L’usage de la raison et la manipulation des concepts, les facultés de jugement et de discernement, les capacités de réflexion et de critique, la maîtrise des règles de la rhétorique et de l’argumentation, etc. sont autant de qualités qui ne s’acquièrent que par l’exercice, l’effort, le travail avec les maîtres et le frottement avec les classiques, que ceux-ci soient littéraires, philosophiques, artistiques… mais aussi scientifiques : la compréhension d’une démonstration mathématique simple, comme celle du théorème de Pythagore, n’en déplaise aux démagogues, est absolument nécessaire à la formation intellectuelle du citoyen. Or, sans ces qualités, un homme ne peut prétendre devenir un citoyen, il n’est qu’un esclave. L’encourager dans cette voie, comme le font tous ceux qui répètent cette propagande, c’est se faire le héraut de l’inégalité et de l’asservissement.

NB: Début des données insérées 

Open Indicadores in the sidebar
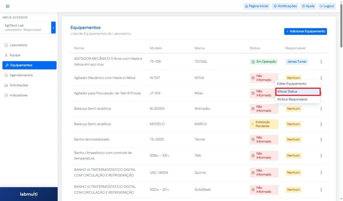343x201 pixels. click(18, 95)
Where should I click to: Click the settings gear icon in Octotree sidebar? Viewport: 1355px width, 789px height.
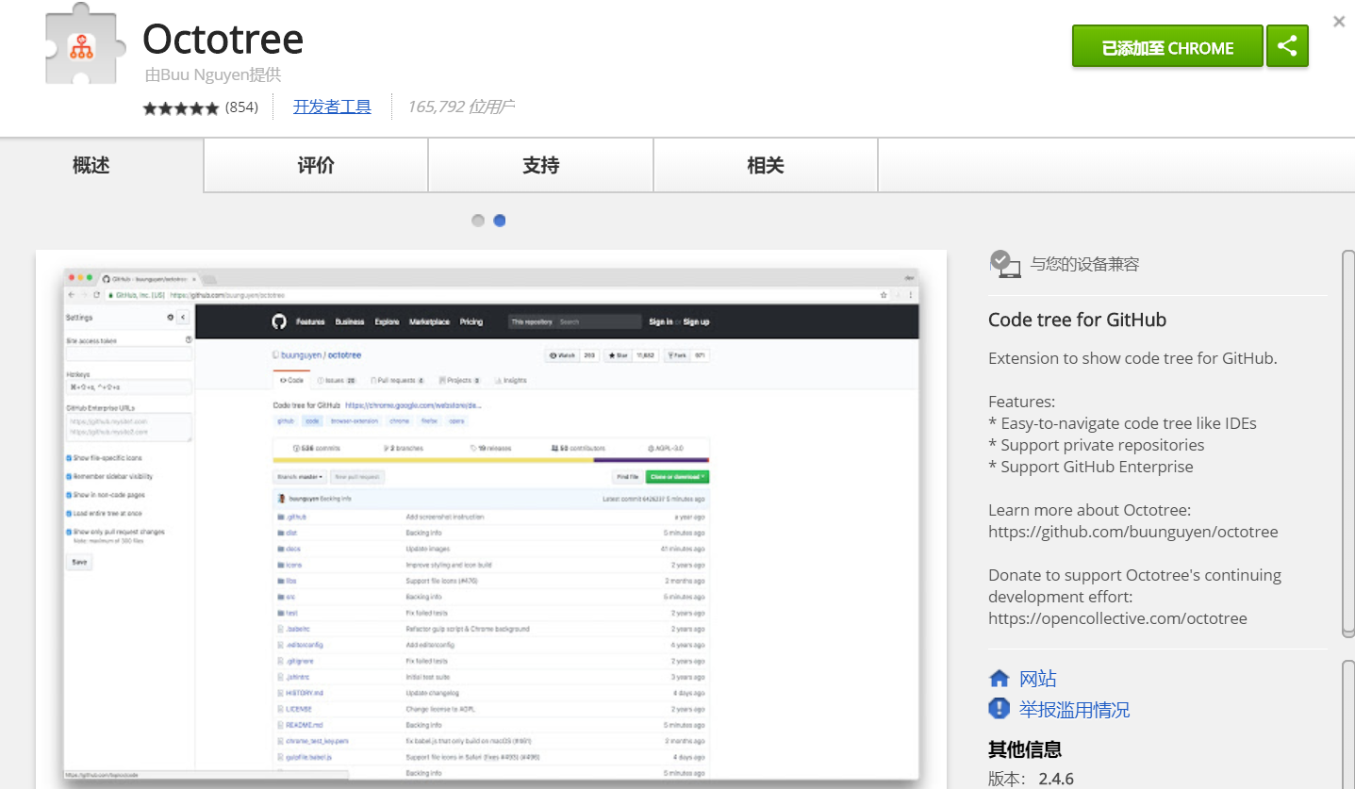(x=171, y=318)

la garantie la plus générale qui fera qu’un citoyen échappera au pouvoir du charlatan, pourra se soustraire à la tyrannie des magiciens et à l’argumentation spécieuse des sophistes, c’est l’habitude qu’il aura de consulter d’abord sa raison avant d’écouter celui qui dit : « Crois-moi ! » Il existe une arme générale qui soustrait l’homme à la croyance, qui lui permet de s’appréhender lui-même comme jouissant de la dignité rationnelle d’un sujet, qui fait de lui l’égal de tout autre sujet rationnel, c’est l’usage critique et problématique de la raison. Cela aussi s’apprend et s’exerce ; cela se nomme la philosophie. [37]

Les billevesées pédagogistes (toujours parfaitement compatibles avec le travail de sape du néolibéralisme qui les nourrit grassement) détournent l’école de sa véritable vocation – l’instruction – et s’avèrent donc bien pires que le vain divertissement pour lequel elles passent dans le meilleur des cas : elles éloignent toujours plus de l’autonomie les élèves, et donc les citoyens qu’ils sont appelés à devenir. Plutôt que de multiplier les « heures de rien » et détruire l’enseignement disciplinaire, c’est bien un renforcement des connaissances fondamentales, sans lesquelles aucun autre savoir ne peut être vraiment maîtrisé, qui est absolument nécessaire. Le néolibéralisme ne rêve que d’écoles pratiques dans lesquelles les travailleurs seraient formés dès le plus jeune âge à un métier, des fonctions et des tâches spécifiques ; chacun deviendrait un spécialiste absolu de son domaine et un ignorant dans tous les autres, selon une répartition dictée par le marché du travail, et verrait donc son travail intrinsèquement lié à sa naissance et à son milieu. Le républicanisme, lui, demeure viscéralement attaché à l’égalité des citoyens, donc à l’autonomie intellectuelle [38]. Le néolibéralisme enferme les individus dans les diktats du marché ; le républicanisme les émancipe par l’instruction. L’école, d’enfant inégaux, fait des citoyens égaux en droits et en dignité.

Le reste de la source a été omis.